» **TO BE DONE**
**1)** Print everything in the risk management passage from "Management of Principal" down to "and Business Reporting.".
**2)** According to the risk management passage, where is further discussion on Internal Control documented?
**3)** Go on with the risk management passage, beginning after its final sentence.

» **SELECTION**
══════════════════════════════

Management of Principal Risks and
Uncertainties
As noted in the Statement of Directors’ Responsibilities in
respect of the Unaudited Condensed Interim Financial Statements,
the Directors are required to provide a description of the
principal risks and uncertainties facing the Company. The Directors
have considered the risks and uncertainties facing the Company and
have prepared and review regularly a risk matrix which documents
the significant risks faced by the Company.
This process has been in place for the period under review and
up to the date of approval of this Interim Report and Unaudited
Financial Statements and is reviewed by the Board and is in
accordance with the Guidance on Risk Management, Internal Control
and Related Financial and Business Reporting.
This document considers the following information:
• Identifying and reporting
changes in the risk environment;
• Identifying and reporting
changes in the operational controls;
• Identifying and reporting
on the effectiveness of controls and remediation of errors arising;
and
• Reviewing the risks faced
by the Company and the controls in place to address those
risks.
The Directors have acknowledged they are responsible for
establishing and maintaining the Company’s system of internal
control and reviewing its effectiveness by focusing on four key
areas:
• Consideration of the
investment advisory services provided by the Investment
Manager;
• Consideration of the
process for identifying, evaluating and managing any significant
risks faced by the Company on an ongoing basis;
• Clarity around the duties
and responsibilities of the agents and advisors engaged by the
Directors; and
• Reliance on the Investment
Manager and Administrator maintaining their own systems of internal
controls.
Further discussion on Internal Control is documented in the
Directors’ Report under “Internal Control and Financial
Reporting”.

══════════════════════════════

Listing for locating displayed items:
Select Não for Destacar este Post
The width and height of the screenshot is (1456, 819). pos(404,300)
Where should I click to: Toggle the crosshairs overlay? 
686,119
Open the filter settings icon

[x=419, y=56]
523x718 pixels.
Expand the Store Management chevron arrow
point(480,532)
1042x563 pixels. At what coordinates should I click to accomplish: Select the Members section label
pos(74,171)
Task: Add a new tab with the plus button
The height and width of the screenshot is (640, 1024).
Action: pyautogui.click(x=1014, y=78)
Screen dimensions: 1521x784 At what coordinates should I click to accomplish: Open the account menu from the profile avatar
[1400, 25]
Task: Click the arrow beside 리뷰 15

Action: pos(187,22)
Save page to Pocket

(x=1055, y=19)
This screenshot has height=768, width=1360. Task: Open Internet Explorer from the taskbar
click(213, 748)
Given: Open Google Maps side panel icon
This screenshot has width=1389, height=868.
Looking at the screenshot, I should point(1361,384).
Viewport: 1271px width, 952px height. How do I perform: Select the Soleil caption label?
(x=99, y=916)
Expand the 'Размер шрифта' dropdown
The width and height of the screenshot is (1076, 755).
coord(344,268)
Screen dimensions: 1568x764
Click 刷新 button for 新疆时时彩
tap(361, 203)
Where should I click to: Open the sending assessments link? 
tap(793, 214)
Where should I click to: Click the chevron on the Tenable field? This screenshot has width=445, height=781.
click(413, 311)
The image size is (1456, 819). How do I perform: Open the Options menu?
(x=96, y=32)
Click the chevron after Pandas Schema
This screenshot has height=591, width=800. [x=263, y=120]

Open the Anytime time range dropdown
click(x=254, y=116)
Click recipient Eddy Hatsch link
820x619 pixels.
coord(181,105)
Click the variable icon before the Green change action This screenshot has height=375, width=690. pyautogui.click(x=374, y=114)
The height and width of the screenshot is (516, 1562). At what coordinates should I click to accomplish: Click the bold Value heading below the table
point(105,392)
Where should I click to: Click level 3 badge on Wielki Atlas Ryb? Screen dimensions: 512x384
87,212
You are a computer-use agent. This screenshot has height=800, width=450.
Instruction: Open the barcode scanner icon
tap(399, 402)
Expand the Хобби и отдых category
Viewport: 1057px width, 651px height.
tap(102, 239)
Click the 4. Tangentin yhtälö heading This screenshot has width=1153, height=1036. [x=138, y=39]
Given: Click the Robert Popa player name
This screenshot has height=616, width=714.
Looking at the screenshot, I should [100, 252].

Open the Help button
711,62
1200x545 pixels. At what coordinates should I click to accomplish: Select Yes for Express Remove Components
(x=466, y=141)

══════════════════════════════

» **EXERCISE RESPONSES**
**1)**
Management of Principal Risks and
Uncertainties
As noted in the Statement of Directors’ Responsibilities in
respect of the Unaudited Condensed Interim Financial Statements,
the Directors are required to provide a description of the
principal risks and uncertainties facing the Company. The Directors
have considered the risks and uncertainties facing the Company and
have prepared and review regularly a risk matrix which documents
the significant risks faced by the Company.
This process has been in place for the period under review and
up to the date of approval of this Interim Report and Unaudited
Financial Statements and is reviewed by the Board and is in
accordance with the Guidance on Risk Management, Internal Control
and Related Financial and Business Reporting.

**2)** In the Directors' Report, under "Internal Control and Financial Reporting".

**3)**
The main risks and uncertainties that the Directors consider to
apply to the Company are as follows:
• Underlying investment
performance of the Master Fund. To mitigate this risk the Directors
receive regular updates from the Investment Manager on the
performance of the Master Fund. The Board reviews quarterly
performance updates on the Master Fund and has access to the
Investment Manager on any potential question raised;
• Concentration of Investor
Base. The Directors receive quarterly investor reports from
Jefferies International Limited (“Corporate Broker”) and there is
regular communication between the Directors and Broker to identify
potential significant changes in the shareholder base;
• Discount/Premium to the
NAV. The Investment Manager, Corporate Broker and, when considered
necessary, the Board of Directors, maintain regular contact with
the significant Shareholders in the Company. As part of the ongoing
process to seek to narrow the discount to NAV per Share at which
the Shares are traded, the Directors introduced an annual dividend
policy and a share repurchase programme which is outlined in Note
6. Under the dividend policy it was anticipated that the Company
would pay a cash dividend between 4% and 5% of the NAV to the
extent that the positive NAV performance of the Company would
support such a dividend and absent other, exigent circumstances
relating to the Investment Manager and/or otherwise. An annual
distribution equivalent to 4% of the NAV of the Company was
declared on 10 January 2017 in
respect of the year ended 31 December
2016 amounting to $35,416,482
(30 June 2016: $Nil) and paid on
14 February 2017. The Board monitors
the discount/premium to the NAV on a regular basis and continually
maintains regular contact with significant Shareholders and the
Investment Manager when necessary.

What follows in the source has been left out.